She caught up her gloves feverishly, but Norgate's moment of stupefaction had passed. He clasped her hands.

"Forgive me," he begged. "It is really you—Anna!"

His words were almost incoherent, but his tone was convincing. Her fears passed away.

"You don't wonder that I was a little surprised, do you?" he exclaimed. "You were not only the last person whom I was thinking of, but you were certainly the last person whom I expected to see in London or to welcome here."

"But why?" she asked. "I told you that I came often to this country."

"I remember," Norgate admitted. "Yet I never ventured to hope—"

"Of course I should not have come here," she interrupted. "It was absurd of me, and at such an hour! And yet I am staying only a few hundred yards away. The temptation to-night was irresistible. I felt as one sometimes does in this queer, enormous city—lonely. I telephoned, and your servant, who answered me, said that you were expected back at any moment. Then I came myself."

"You cannot imagine that I am not glad to see you," he said earnestly.

"I want to believe that you are glad," she answered. "I have been restless ever since you left. Tell me at once, what did they say to you here?"

"I am practically shelved," he told her bitterly. "In twelve months' time, perhaps, I may be offered something in America or Asia—countries where diplomacy languishes. In a word, your mighty autocrat has spoken the word, and I am sacrificed."

She moved towards the window.

"I am stifled!" she exclaimed. "Open it wide, please."

He threw it open. They looked out eastwards.
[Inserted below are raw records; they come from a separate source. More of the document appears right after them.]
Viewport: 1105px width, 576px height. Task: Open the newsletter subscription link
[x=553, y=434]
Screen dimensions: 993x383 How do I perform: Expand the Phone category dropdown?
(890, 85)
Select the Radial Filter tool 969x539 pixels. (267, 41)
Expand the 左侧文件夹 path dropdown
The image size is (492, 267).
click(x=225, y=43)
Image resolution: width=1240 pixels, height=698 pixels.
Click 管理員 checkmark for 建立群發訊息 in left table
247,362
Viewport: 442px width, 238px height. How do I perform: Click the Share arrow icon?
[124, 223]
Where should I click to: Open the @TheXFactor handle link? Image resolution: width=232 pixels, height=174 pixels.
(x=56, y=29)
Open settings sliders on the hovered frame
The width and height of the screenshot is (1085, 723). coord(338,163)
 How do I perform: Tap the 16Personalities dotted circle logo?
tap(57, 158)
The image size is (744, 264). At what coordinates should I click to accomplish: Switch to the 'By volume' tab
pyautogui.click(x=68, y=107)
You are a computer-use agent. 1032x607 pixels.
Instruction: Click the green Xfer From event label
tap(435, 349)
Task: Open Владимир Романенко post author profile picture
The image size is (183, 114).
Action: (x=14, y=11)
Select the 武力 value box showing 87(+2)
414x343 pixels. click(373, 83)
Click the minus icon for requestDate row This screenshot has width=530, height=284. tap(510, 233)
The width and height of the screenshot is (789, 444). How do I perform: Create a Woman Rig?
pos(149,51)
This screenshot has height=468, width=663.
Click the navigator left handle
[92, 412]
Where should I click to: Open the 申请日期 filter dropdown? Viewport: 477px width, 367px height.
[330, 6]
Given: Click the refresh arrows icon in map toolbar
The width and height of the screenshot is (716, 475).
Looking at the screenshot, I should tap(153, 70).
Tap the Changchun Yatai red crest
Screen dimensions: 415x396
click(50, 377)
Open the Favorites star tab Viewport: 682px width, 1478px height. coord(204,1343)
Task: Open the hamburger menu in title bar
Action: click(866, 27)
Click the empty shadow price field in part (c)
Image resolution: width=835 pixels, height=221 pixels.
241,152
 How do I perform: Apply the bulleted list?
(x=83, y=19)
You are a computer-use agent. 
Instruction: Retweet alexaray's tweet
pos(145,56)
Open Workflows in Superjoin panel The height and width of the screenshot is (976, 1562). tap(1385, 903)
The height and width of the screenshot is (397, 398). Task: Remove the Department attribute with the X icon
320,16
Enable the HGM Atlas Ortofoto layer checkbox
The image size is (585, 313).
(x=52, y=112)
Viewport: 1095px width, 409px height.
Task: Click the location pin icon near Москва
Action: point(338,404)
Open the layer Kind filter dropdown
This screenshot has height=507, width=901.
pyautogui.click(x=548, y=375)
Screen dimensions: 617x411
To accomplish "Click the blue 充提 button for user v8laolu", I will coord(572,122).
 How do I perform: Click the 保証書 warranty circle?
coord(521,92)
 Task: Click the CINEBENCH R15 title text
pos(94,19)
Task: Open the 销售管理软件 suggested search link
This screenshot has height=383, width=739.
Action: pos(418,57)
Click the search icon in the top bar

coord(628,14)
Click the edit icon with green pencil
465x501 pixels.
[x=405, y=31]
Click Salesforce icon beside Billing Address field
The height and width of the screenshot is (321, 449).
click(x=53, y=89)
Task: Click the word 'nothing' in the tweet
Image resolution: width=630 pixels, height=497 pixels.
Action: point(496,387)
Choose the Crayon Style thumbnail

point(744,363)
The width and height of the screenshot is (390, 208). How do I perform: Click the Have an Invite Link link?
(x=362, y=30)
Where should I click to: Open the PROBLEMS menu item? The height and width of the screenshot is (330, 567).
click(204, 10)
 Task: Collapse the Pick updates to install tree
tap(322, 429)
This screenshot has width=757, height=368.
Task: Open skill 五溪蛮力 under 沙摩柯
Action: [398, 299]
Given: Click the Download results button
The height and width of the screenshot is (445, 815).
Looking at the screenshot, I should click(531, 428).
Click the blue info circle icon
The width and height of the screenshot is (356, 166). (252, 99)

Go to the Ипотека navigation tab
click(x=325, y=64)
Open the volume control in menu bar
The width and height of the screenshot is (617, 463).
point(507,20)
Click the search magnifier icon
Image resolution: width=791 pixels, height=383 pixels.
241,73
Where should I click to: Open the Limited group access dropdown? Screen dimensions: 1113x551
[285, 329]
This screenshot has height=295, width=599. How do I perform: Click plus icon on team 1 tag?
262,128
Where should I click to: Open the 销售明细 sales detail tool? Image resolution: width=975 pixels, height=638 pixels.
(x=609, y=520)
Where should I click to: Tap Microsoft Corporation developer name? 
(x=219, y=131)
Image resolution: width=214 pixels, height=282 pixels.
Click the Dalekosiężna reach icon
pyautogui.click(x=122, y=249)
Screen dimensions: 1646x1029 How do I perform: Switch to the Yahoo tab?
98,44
The roar of the night was passing. Here and there were great black spaces. On the Thames a sky-sign or two remained. The blue, opalescent glare from the Gaiety dome still shone. The curving lights which spanned the bridges and fringed the Embankment still glittered. The air, even here, high up as they were on the seventh story of the building, seemed heavy and lifeless.

"There is a storm coming," she said. "I have felt it for days."

She stood looking out, pale, her large eyes strained as though seeking to read something which eluded her in the clouds or the shadows which hung over the city. She had rather the air of a frightened but eager child. She rested her fingers upon his arm, not exactly affectionately, but as though she felt the need of some protection.

"Do you know," she whispered, "the feeling of this storm has been in my heart for days. I am afraid—afraid for all of us!"

"Afraid of what?" he asked gently.

"Afraid," she went on, "because it seems to me that I can hear, at times like this, when one is alone, the sound of what one of your writers called footsteps amongst the hills, footsteps falling upon wool, muffled yet somehow ominous. There is trouble coming. I know it. I am sure of it."

"In this country they do not think so," he reminded her. "Most of our great statesmen of today have come to the conclusion that there will be no more war."

"You have no great statesmen," she answered simply. "You have plenty of men who would make very fine local administrators, but you have no statesmen, or you would have provided for what is coming."

There was a curious conviction in her words, a sense of one speaking who has seen the truth.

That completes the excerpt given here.